Emmanuel “Mannen” Clements, Sr., was a rancher, outlaw, and gunfighter who led the violent, ruthless Clements family in McCulloch County, Texas.
Mannen and his brothers, John Gibson “Gip,” James, and Joseph, were brought up on a cattle ranch south of Smiley, Texas, in Gonzales County, Texas. In 1871, John Wesley Hardin, a cousin of the Clements, visited their ranch and participated in a cattle drive to Kansas with Mannen and James Clements. Mannen killed brothers Adolph and Joseph Shadden during the drive, who had disputed his authority just as the herd crossed the Red River into Indian Territory. He was later jailed in Kansas by Bill Hickok but was released at the request of John Wesley Hardin, who had become friends with Hickok.
In October 1872, Mannen helped Hardin escape from a jail in Gonzales County, Texas, by slipping him a file, then pulling him between the jagged bars by a lariat. In the years that followed, Mannen, along with brothers Joe, Jim, and Gip, participated in the Taylor-Sutton Feud with their cousin, Hardin. In 1877, Clements found himself in jail in Austin, Texas, along with Hardin, Bill Taylor, Johnny Ringo, and members of the Sam Bass gang. After John Wesley Hardin was sent to prison, Mannen was one of the few people who ever visited him there. He also helped Hardin’s wife, Jane, and their children.
By 1880, Clements was suspected of cattle rustling, and he had amassed vast herds of horses and cattle on his McCulloch County Ranch. About two years later, Clements hired none other than Killin’ Jim Miller to work on his ranch. While there, Miller became good friends with Emmanuel’s son, Emmanuel “Mannie” Clements, Jr., and Mannen’s daughter, Sallie. Miller and Mannie Clements would later be embroiled in the Frazer-Miller Feud in Pecos, Texas.

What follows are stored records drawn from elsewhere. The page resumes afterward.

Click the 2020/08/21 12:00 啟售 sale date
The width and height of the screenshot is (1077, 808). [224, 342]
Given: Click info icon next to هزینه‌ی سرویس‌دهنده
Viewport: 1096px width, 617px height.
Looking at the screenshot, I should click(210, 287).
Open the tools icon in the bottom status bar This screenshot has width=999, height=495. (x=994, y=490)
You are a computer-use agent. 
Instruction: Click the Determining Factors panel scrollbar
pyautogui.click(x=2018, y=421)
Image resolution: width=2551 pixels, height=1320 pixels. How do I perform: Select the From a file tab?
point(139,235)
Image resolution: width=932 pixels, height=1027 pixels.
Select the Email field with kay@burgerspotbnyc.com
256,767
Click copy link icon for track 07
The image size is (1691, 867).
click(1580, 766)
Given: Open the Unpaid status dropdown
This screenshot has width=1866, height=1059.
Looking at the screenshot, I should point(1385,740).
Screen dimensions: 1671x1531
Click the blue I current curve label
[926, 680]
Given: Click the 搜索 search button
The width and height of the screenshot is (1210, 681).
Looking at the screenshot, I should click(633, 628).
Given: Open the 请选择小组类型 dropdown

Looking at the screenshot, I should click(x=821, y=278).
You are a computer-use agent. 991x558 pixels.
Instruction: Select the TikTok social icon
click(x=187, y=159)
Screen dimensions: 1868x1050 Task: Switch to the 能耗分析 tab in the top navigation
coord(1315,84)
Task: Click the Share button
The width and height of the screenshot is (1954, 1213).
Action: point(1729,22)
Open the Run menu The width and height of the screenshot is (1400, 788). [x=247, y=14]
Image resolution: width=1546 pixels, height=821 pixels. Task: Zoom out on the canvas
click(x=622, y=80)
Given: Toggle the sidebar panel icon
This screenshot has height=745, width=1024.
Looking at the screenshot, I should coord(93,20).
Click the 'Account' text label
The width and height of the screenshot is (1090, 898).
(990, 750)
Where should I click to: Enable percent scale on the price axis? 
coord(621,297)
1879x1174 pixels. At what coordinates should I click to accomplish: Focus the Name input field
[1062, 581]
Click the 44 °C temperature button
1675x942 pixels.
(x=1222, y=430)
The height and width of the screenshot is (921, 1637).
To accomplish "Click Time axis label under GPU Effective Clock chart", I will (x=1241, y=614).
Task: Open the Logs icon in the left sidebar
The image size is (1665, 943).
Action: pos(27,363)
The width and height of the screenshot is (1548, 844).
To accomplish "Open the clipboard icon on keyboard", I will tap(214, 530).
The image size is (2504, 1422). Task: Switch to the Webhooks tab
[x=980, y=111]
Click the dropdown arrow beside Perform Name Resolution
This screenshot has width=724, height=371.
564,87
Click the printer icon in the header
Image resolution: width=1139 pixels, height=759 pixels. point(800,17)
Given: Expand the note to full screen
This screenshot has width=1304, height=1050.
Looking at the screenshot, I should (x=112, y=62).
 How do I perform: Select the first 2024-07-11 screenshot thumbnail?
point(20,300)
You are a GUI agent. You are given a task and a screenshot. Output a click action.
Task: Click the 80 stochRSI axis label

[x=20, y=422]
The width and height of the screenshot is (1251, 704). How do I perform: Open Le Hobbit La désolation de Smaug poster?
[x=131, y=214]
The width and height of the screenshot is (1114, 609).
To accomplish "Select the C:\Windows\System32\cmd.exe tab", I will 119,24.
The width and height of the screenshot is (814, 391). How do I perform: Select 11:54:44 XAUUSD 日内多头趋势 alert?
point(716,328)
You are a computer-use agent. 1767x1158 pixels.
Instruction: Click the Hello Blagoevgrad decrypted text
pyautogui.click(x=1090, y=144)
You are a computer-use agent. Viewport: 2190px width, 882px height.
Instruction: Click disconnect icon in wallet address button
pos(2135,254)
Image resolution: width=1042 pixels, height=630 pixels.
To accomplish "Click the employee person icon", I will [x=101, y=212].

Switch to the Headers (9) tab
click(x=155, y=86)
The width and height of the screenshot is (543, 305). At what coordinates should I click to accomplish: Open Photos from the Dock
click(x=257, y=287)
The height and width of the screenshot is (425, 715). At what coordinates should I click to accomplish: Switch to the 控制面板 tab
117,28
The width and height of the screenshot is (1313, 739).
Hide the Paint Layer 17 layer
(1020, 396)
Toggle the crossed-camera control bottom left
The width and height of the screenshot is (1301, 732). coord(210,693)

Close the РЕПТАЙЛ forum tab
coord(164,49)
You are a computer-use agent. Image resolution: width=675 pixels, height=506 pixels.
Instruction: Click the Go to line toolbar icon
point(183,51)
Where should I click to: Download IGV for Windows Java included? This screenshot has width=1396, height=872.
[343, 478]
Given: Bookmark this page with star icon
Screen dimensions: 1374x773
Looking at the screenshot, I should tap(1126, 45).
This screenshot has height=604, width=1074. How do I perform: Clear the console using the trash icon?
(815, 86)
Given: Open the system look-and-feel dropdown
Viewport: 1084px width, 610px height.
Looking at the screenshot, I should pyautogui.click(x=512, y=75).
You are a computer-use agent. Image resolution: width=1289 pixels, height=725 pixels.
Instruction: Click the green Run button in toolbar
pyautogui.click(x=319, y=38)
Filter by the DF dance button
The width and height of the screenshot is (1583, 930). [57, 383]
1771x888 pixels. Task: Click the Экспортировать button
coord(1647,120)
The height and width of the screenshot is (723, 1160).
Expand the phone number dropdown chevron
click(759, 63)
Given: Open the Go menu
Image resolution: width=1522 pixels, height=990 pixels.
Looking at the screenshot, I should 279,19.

In spite of his past, Mannen Clements ran for sheriff of the newly formed Runnels County in early 1877 in a hotly contested campaign. Despite his efforts, he lost. On March 29, 1887, Mannen was shot and killed in the Senate Saloon by Ballinger City Marshal Joseph Townsend. Not long afterward, Townsend was riding home one night when he was swept from the saddle by a shotgun fired out of the dark. The ambusher was never identified, but Jim Miller was widely suspected. Though Townsend survived, he lost an arm.
© Kathy Alexander/Legends of America, updated March 2026.